Could you print out every entry, character for character?

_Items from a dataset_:
★ ★ ★
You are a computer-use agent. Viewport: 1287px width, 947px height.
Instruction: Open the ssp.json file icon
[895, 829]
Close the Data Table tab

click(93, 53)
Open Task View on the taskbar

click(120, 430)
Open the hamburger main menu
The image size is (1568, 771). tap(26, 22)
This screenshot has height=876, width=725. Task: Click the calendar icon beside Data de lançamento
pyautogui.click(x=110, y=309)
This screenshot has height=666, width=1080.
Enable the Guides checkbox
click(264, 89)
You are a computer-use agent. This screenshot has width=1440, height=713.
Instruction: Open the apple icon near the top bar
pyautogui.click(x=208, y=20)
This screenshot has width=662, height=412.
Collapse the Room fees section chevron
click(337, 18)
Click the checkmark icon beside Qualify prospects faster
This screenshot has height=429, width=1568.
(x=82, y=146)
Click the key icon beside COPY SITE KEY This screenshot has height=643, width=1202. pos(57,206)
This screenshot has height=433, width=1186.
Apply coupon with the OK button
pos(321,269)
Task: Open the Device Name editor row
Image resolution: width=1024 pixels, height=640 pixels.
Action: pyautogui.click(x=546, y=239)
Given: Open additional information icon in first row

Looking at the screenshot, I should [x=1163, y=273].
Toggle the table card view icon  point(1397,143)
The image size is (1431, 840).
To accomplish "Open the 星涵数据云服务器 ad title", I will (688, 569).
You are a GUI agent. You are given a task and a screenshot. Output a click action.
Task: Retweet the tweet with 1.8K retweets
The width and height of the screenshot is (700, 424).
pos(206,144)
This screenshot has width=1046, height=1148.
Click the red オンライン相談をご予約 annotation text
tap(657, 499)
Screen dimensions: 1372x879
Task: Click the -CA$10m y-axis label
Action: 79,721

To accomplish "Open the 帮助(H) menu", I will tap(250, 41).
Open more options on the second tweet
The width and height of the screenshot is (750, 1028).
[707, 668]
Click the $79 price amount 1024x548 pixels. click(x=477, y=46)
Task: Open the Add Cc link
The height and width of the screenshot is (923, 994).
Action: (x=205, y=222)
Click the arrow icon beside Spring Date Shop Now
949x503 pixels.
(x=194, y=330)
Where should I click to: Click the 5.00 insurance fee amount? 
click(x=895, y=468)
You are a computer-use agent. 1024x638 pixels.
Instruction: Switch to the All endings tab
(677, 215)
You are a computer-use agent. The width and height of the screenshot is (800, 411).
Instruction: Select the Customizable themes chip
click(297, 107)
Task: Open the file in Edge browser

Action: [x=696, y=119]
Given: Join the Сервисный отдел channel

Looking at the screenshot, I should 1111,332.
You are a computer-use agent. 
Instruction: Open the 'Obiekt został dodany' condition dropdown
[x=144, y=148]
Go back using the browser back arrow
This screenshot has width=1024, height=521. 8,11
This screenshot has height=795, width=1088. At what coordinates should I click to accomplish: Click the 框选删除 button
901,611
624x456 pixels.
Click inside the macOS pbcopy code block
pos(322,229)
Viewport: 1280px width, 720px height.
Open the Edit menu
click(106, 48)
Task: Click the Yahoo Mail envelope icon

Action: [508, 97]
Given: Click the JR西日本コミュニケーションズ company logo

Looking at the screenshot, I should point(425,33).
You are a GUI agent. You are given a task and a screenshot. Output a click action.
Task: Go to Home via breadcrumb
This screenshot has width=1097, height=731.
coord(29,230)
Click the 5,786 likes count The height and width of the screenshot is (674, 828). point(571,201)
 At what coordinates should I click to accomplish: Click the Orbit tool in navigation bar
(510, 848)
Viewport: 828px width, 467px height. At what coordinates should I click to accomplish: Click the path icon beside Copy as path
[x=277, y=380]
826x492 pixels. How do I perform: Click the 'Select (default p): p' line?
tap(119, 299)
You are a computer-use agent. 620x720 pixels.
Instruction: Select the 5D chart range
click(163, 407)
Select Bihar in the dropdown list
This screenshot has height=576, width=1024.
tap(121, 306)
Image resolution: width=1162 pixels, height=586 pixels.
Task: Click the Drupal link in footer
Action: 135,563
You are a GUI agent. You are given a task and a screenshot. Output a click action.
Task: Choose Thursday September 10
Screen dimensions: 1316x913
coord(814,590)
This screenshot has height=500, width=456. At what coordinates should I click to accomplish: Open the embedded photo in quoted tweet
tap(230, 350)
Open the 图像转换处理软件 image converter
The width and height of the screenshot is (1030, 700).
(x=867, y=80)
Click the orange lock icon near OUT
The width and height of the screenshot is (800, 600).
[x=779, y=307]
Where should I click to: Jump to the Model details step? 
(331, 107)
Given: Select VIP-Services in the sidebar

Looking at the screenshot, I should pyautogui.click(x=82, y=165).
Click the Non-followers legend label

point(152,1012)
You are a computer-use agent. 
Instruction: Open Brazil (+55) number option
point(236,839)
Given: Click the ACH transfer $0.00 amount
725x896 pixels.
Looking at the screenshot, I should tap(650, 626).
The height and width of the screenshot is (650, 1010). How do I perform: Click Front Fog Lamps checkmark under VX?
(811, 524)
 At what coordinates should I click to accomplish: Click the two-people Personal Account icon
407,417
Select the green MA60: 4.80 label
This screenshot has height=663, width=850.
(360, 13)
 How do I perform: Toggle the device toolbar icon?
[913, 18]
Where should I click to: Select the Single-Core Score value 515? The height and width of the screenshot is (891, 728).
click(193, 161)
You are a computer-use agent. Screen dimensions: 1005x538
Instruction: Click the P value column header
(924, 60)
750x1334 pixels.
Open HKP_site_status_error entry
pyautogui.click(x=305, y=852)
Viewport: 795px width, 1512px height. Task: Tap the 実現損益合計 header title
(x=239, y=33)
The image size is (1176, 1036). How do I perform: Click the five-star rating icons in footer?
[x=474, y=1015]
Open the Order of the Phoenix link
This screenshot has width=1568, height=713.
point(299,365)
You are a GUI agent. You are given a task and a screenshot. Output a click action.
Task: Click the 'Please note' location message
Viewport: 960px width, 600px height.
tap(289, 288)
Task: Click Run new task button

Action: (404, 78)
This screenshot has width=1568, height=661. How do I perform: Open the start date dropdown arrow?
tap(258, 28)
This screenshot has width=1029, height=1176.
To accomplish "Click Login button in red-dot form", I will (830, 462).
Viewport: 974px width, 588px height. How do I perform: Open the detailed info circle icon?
★ ★ ★
_Output for this task_:
You are a computer-use agent. Viewport: 1287px width, 947px height.
Instruction: Open the ssp.json file icon
[895, 829]
Close the Data Table tab

click(93, 53)
Open Task View on the taskbar

click(120, 430)
Open the hamburger main menu
The image size is (1568, 771). tap(26, 22)
This screenshot has height=876, width=725. Task: Click the calendar icon beside Data de lançamento
pyautogui.click(x=110, y=309)
This screenshot has height=666, width=1080.
Enable the Guides checkbox
click(264, 89)
You are a computer-use agent. This screenshot has width=1440, height=713.
Instruction: Open the apple icon near the top bar
pyautogui.click(x=208, y=20)
This screenshot has width=662, height=412.
Collapse the Room fees section chevron
click(337, 18)
Click the checkmark icon beside Qualify prospects faster
This screenshot has height=429, width=1568.
(x=82, y=146)
Click the key icon beside COPY SITE KEY This screenshot has height=643, width=1202. pos(57,206)
This screenshot has height=433, width=1186.
Apply coupon with the OK button
pos(321,269)
Task: Open the Device Name editor row
Image resolution: width=1024 pixels, height=640 pixels.
Action: pyautogui.click(x=546, y=239)
Given: Open additional information icon in first row

Looking at the screenshot, I should [x=1163, y=273].
Toggle the table card view icon  point(1397,143)
The image size is (1431, 840).
To accomplish "Open the 星涵数据云服务器 ad title", I will (688, 569).
You are a GUI agent. You are given a task and a screenshot. Output a click action.
Task: Retweet the tweet with 1.8K retweets
The width and height of the screenshot is (700, 424).
pos(206,144)
This screenshot has width=1046, height=1148.
Click the red オンライン相談をご予約 annotation text
tap(657, 499)
Screen dimensions: 1372x879
Task: Click the -CA$10m y-axis label
Action: 79,721

To accomplish "Open the 帮助(H) menu", I will tap(250, 41).
Open more options on the second tweet
The width and height of the screenshot is (750, 1028).
[707, 668]
Click the $79 price amount 1024x548 pixels. click(x=477, y=46)
Task: Open the Add Cc link
The height and width of the screenshot is (923, 994).
Action: (x=205, y=222)
Click the arrow icon beside Spring Date Shop Now
949x503 pixels.
(x=194, y=330)
Where should I click to: Click the 5.00 insurance fee amount? 
click(x=895, y=468)
You are a computer-use agent. 1024x638 pixels.
Instruction: Switch to the All endings tab
(677, 215)
You are a computer-use agent. The width and height of the screenshot is (800, 411).
Instruction: Select the Customizable themes chip
click(297, 107)
Task: Open the file in Edge browser

Action: [x=696, y=119]
Given: Join the Сервисный отдел channel

Looking at the screenshot, I should 1111,332.
You are a computer-use agent. 
Instruction: Open the 'Obiekt został dodany' condition dropdown
[x=144, y=148]
Go back using the browser back arrow
This screenshot has width=1024, height=521. 8,11
This screenshot has height=795, width=1088. At what coordinates should I click to accomplish: Click the 框选删除 button
901,611
624x456 pixels.
Click inside the macOS pbcopy code block
pos(322,229)
Viewport: 1280px width, 720px height.
Open the Edit menu
click(106, 48)
Task: Click the Yahoo Mail envelope icon

Action: [508, 97]
Given: Click the JR西日本コミュニケーションズ company logo

Looking at the screenshot, I should point(425,33).
You are a GUI agent. You are given a task and a screenshot. Output a click action.
Task: Go to Home via breadcrumb
This screenshot has width=1097, height=731.
coord(29,230)
Click the 5,786 likes count The height and width of the screenshot is (674, 828). point(571,201)
 At what coordinates should I click to accomplish: Click the Orbit tool in navigation bar
(510, 848)
Viewport: 828px width, 467px height. At what coordinates should I click to accomplish: Click the path icon beside Copy as path
[x=277, y=380]
826x492 pixels. How do I perform: Click the 'Select (default p): p' line?
tap(119, 299)
You are a computer-use agent. 620x720 pixels.
Instruction: Select the 5D chart range
click(163, 407)
Select Bihar in the dropdown list
This screenshot has height=576, width=1024.
tap(121, 306)
Image resolution: width=1162 pixels, height=586 pixels.
Task: Click the Drupal link in footer
Action: 135,563
You are a GUI agent. You are given a task and a screenshot. Output a click action.
Task: Choose Thursday September 10
Screen dimensions: 1316x913
coord(814,590)
This screenshot has height=500, width=456. At what coordinates should I click to accomplish: Open the embedded photo in quoted tweet
tap(230, 350)
Open the 图像转换处理软件 image converter
The width and height of the screenshot is (1030, 700).
(x=867, y=80)
Click the orange lock icon near OUT
The width and height of the screenshot is (800, 600).
[x=779, y=307]
Where should I click to: Jump to the Model details step? 
(331, 107)
Given: Select VIP-Services in the sidebar

Looking at the screenshot, I should pyautogui.click(x=82, y=165).
Click the Non-followers legend label

point(152,1012)
You are a computer-use agent. 
Instruction: Open Brazil (+55) number option
point(236,839)
Given: Click the ACH transfer $0.00 amount
725x896 pixels.
Looking at the screenshot, I should tap(650, 626).
The height and width of the screenshot is (650, 1010). How do I perform: Click Front Fog Lamps checkmark under VX?
(811, 524)
 At what coordinates should I click to accomplish: Click the two-people Personal Account icon
407,417
Select the green MA60: 4.80 label
This screenshot has height=663, width=850.
(360, 13)
 How do I perform: Toggle the device toolbar icon?
[913, 18]
Where should I click to: Select the Single-Core Score value 515? The height and width of the screenshot is (891, 728).
click(193, 161)
You are a computer-use agent. Screen dimensions: 1005x538
Instruction: Click the P value column header
(924, 60)
750x1334 pixels.
Open HKP_site_status_error entry
pyautogui.click(x=305, y=852)
Viewport: 795px width, 1512px height. Task: Tap the 実現損益合計 header title
(x=239, y=33)
The image size is (1176, 1036). How do I perform: Click the five-star rating icons in footer?
[x=474, y=1015]
Open the Order of the Phoenix link
This screenshot has width=1568, height=713.
point(299,365)
You are a GUI agent. You are given a task and a screenshot. Output a click action.
Task: Click the 'Please note' location message
Viewport: 960px width, 600px height.
tap(289, 288)
Task: Click Run new task button

Action: (404, 78)
This screenshot has width=1568, height=661. How do I perform: Open the start date dropdown arrow?
tap(258, 28)
This screenshot has width=1029, height=1176.
To accomplish "Click Login button in red-dot form", I will (830, 462).
Viewport: 974px width, 588px height. How do I perform: Open the detailed info circle icon?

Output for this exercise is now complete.